Ralf Balke

Den Ball flach halten

Ralf Balke Foto: Marco Limberg

Das Datum war gewiss kein zufälliges. Denn heute feiert Ayatollah Khamenei, politisches und religiöses Oberhaupt des Iran, seinen 85. Geburtstag. Und das dürfte mit ein Grund sein, warum die israelische Antwort auf die groß angelegte Drohnen- und Raketenattacke vom vergangenen Wochenende ausgerechnet an diesem Freitagmorgen erfolgen sollte. Details über ihr Ausmaß und die verursachten Schäden sind noch nicht bekannt.

So berichteten US-Sender wie »ABC News« sowie die »New York Times« unter Berufung auf amerikanische und iranische Quellen von einem Angriff auf eine Luftwaffenbasis nahe der Stadt Isfahan. Dort befindet sich eine Staffel von F-14 Tomcats, also Kampfjets, die noch aus der Zeit des Schahs stammen und demnach älter als 45 Jahre sind.

Sehr wahrscheinlich waren bei dem israelischen Vergeltungsschlag Drohnen zum Einsatz gekommen. Im iranischen Fernsehen war zu hören, dass man drei davon abgeschossen habe. Auch aus Syrien und dem Irak wurden Explosionen gemeldet.

Von israelischer Seite gibt es bis dato keinen Kommentar oder eine Erklärung zu den Explosionen nahe Isfahan. Offensichtlich sieht man das alles recht gelassen. Denn auch vom Home Front Command war – anders als am vergangenen Wochenende – nichts zu hören. Weder wurden besondere Warnungen ausgegeben noch die Empfehlung, sich nahe eines Schutzraums aufzuhalten.

Und so sieht das Leben in Tel Aviv und anderswo wie an einem ganz normalen Freitagmorgen aus. Allenfalls die US-Botschaft in Israel riet ihren Mitarbeitern, sich nicht außerhalb der großen Städte aufzuhalten, und Australien warnte seine Staatsbürger vor Reisen nach Israel und in die Region.

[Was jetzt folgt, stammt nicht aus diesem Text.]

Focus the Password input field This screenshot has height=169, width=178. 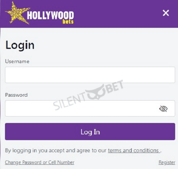[x=90, y=108]
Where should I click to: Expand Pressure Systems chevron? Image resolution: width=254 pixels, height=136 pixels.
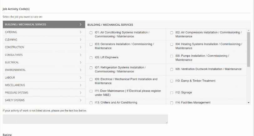[x=80, y=92]
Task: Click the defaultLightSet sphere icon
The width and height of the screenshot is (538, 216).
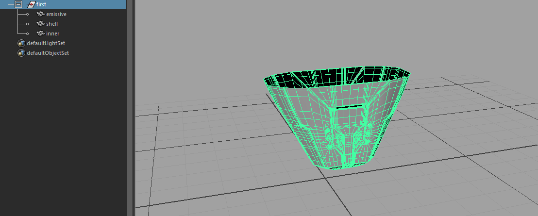Action: 21,43
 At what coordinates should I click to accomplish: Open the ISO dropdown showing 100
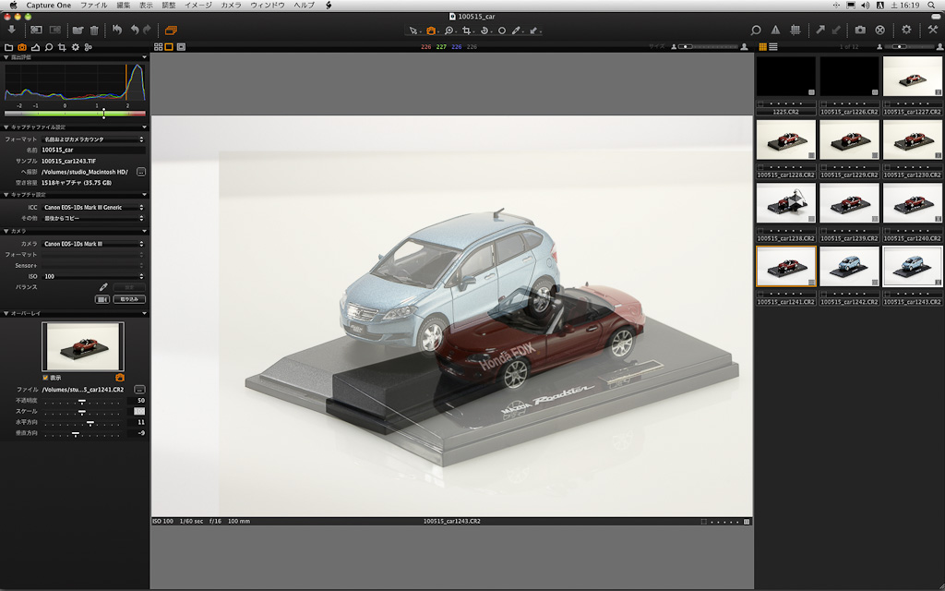[x=92, y=276]

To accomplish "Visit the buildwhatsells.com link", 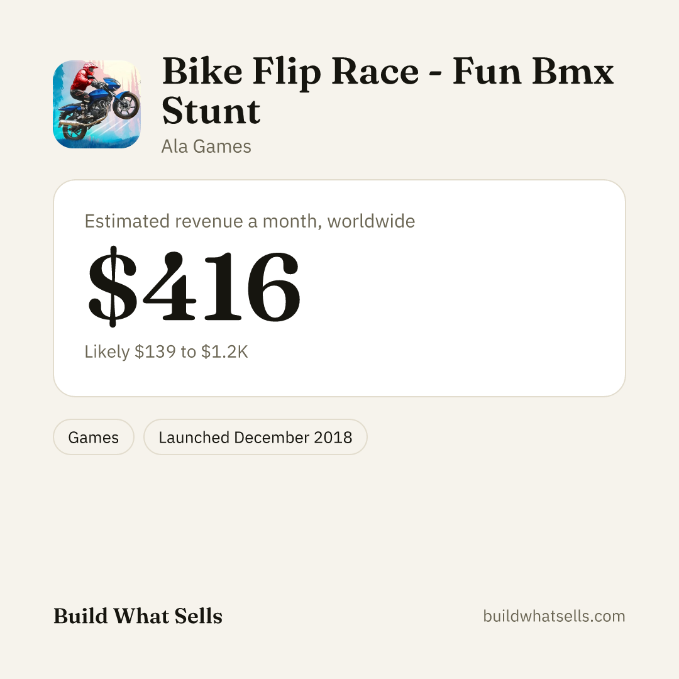I will (x=554, y=616).
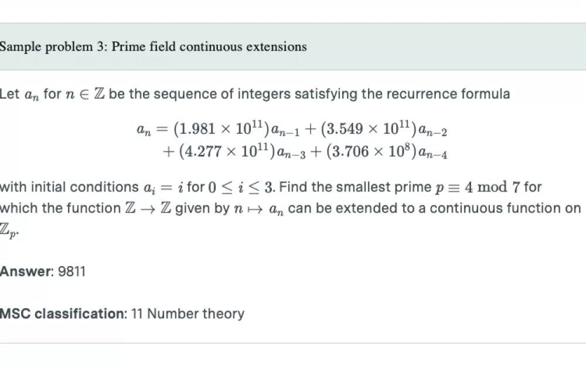Click the 'p ≡ 4 mod 7' expression
Screen dimensions: 586x367
[x=478, y=187]
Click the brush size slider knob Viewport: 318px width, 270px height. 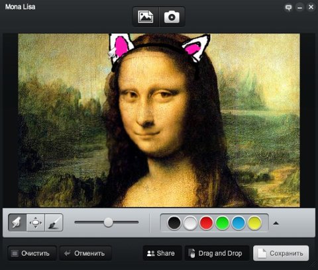point(108,222)
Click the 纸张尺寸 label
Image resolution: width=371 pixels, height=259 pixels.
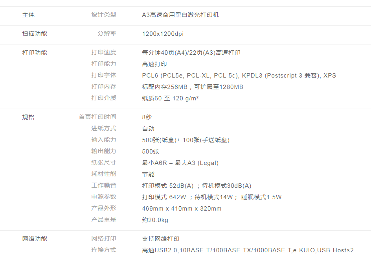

Auch aus dem Iran wurden keine Ankündigungen laut, dass man den israelischen Angriff nun mit gleicher Münze heimzahlen werde. Es scheint, alle Beteiligten bemühen sich gerade, im wahrsten Sinne des Wortes den Ball flach zu halten und die Situation nicht weiter eskalieren zu lassen –  zumindest für den Moment.

Dafür gibt es gute Gründe. Zum einen hat US-Präsident Joe Biden vor Tagen erklärt, Israel jederzeit bei einem Angriff auf sein Territorium zu unterstützen, aber keinesfalls bei einem groß angelegten Vergeltungsschlag auf den Iran. Da das Verhältnis mit seinem wichtigsten Verbündeten aufgrund unterschiedlicher Auffassungen über das weitere Vorgehen im Gazastreifen ohnehin schwer belastet ist, man aber gleichzeitig signalisieren wollte, dass der iranische Angriff keinesfalls unbeantwortet bleibt und wozu das israelische Militär in der Lage ist, entschied man sich in Jerusalem wohl für diese eher »softe« Variante.

Andererseits hat die Nacht vom 13. auf den 14. April gezeigt, dass sich Israel bei einer iranischen Aggression nicht nur auf seine westlichen Verbündeten verlassen kann, sondern ebenfalls auf die sunnitischen Staaten, selbst wenn man im Fall von Saudi-Arabien nicht einmal diplomatische Beziehungen mit ihnen pflegt. Genau diese informelle Allianz wollte Israel wohl nicht wieder aufs Spiel setzen.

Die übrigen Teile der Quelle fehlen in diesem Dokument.